Task goal:
Make a verbatim copy of all the records. Skip every image.

Extracted records
########

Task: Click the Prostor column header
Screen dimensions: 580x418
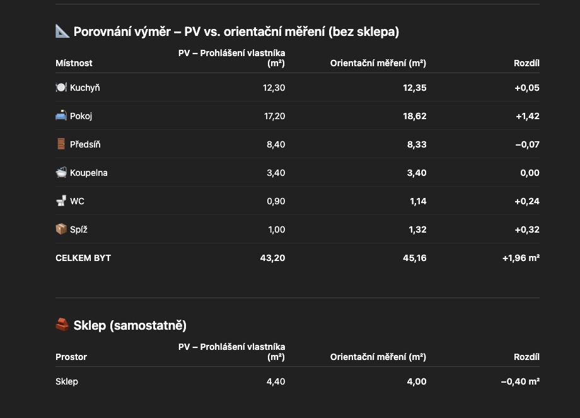Action: pos(71,357)
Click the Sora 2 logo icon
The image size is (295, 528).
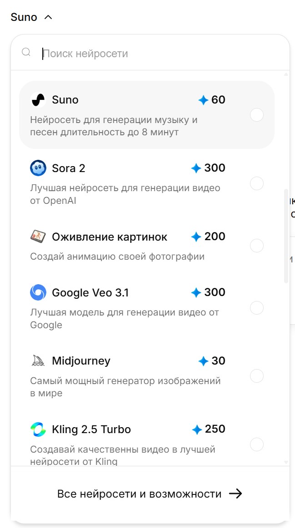[x=39, y=168]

########

Result of this exercise:
Task: Click the Prostor column header
Screen dimensions: 580x418
Action: pos(71,357)
Click the Sora 2 logo icon
The image size is (295, 528).
[x=39, y=168]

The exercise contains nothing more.